There is a reason I wear earplugs when Dearly Beloved watches sports. Unless it’s Dick Vitale, I can take the announcers. I can even deal with DB’s moans of agony. What I hate is hearing the sad stories… why this game means so much to the field goal kicker–the guy who had leukemia, lost his grandmother on his birthday, and is supporting his mother and her seven blind sisters. If he misses a kick, DB and the kid move on, but I’m still sobbing 30 minutes later.
It isn’t just me. Our daughters won’t watch with him, either.
It’s baffling because he doesn’t like those dramatic segments NBC churns out about individual athletes during the Olympics, so how is it that he can always come up with a story of his own about a player in a game?
Perhaps reading about it in the sports section is different.
Yesterday we went to the beach on a glorious 70-degree day. Bonding time? Well, sort of. He takes two and three-hour walks while I start whining about 30 minutes into it. Our arrangement is that I keep the car keys so I can leave whenever I want and he walks home.
We walked south along the shore. Everything was perfect until we saw this:
Idyllic scene, right? Wrong.
DB launched into a story of thievery and skullduggery. The guy in the left side of the picture is a “spot thief.” He hijacked it from The Flounder Man.
There is something about that particular area that is deeper, warmer, colder, faster, slower… I can’t remember which. The Flounder Man found it such a good spot that he went there every day, using the hexagonal window of this house as a sight line to set his poles.
Word of his success leaked out and one day The Flounder Man came out to find that Meany Man had come early and stolen his space. Dearly Beloved gave me all the tragic details, interspersed with asides like which fisherman has a nephew who is a wide receiver for his favorite ACC team and something about sand fleas. Don’t ask.

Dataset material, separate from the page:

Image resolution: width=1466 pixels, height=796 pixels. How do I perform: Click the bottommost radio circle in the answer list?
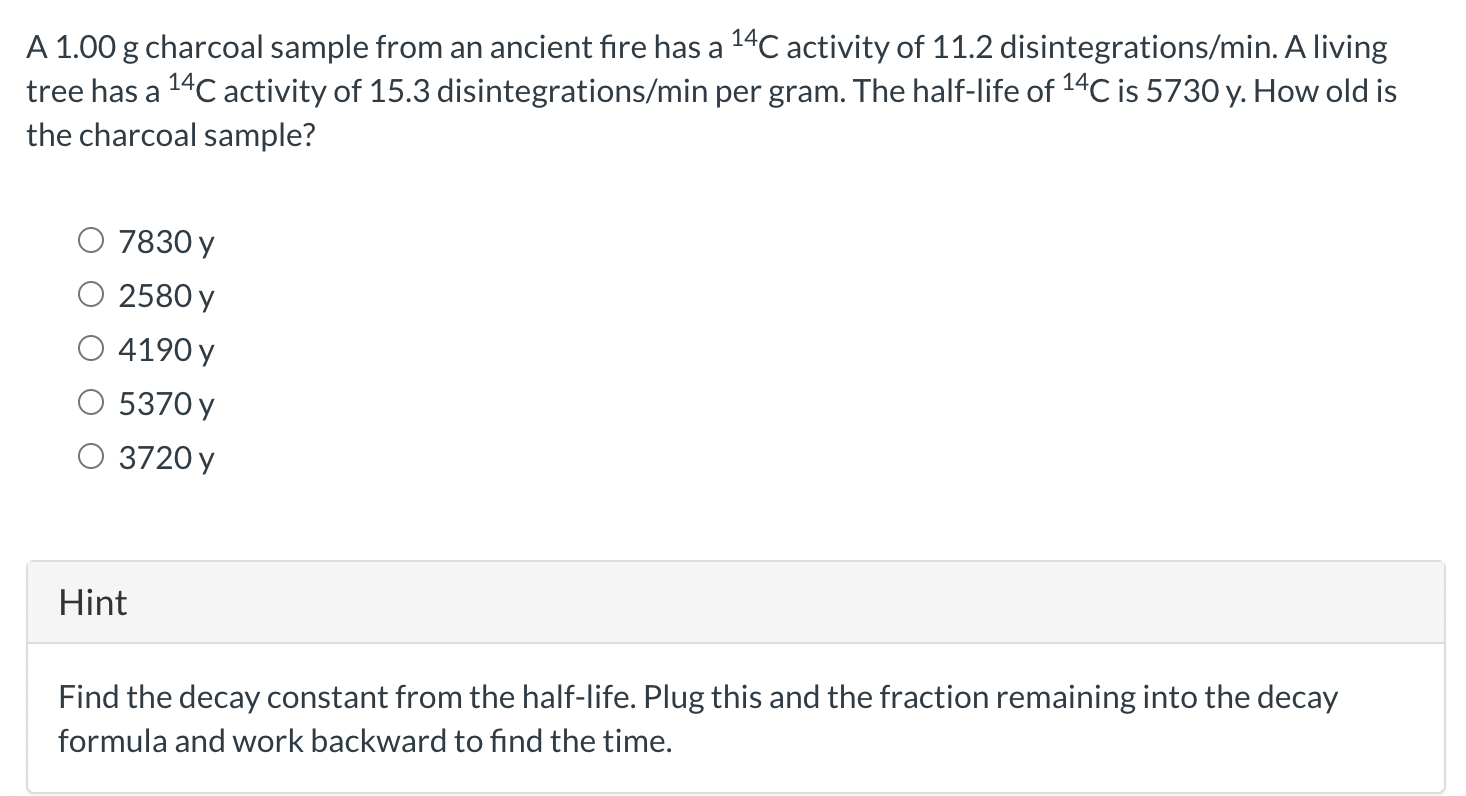pyautogui.click(x=91, y=455)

A little bit of Ernest Hemingway, a lot of Jimmy Buffett. At least Dick Vitale wasn’t giving the color commentary.
We continued our stroll along the shoreline after the hexagon window tale. DB spotted The Flounder Man, who wasn’t fishing–just observing–and his cousin and started talking about the catches that day. I took this photo after I realized that the drum/spot/mullet report was going to keep him there awhile.
As I continued on down the beach without him, a male voice behind me said, “Are you leaving him behind? “
“Yes, but I took a picture so I could remember where I left him.”
The friendly stranger turned out to be a visitor to this area and as we walked along, he told me that he and his wife were visiting here because his son was an officer on the USS Gravely, the magnificent new ship commissioned here this weekend. The Gravely was named for the first African-American admiral in the US Navy.
The man was rightfully proud of his son, a graduate of the Naval Academy. As we walked along the beach–barefooted– he told me that he and his wife would be going back to the snows of upstate New York later in the week. They’d come down for the commissioning ceremony and would actually be taken on the destroyer as far as Norfolk. Exciting, indeed.
In the meantime, DB was still back with the fisherman, discussing what was biting. The Flounder Man looked down the beach, then turned back somewhat anxiously to DB.
“That man just walked off with your wife.”
“That’s okay. If they turn right up there at the restaurant bar, I’ll run after her.”
Sure. There’s probably a ballgame on the bar TV.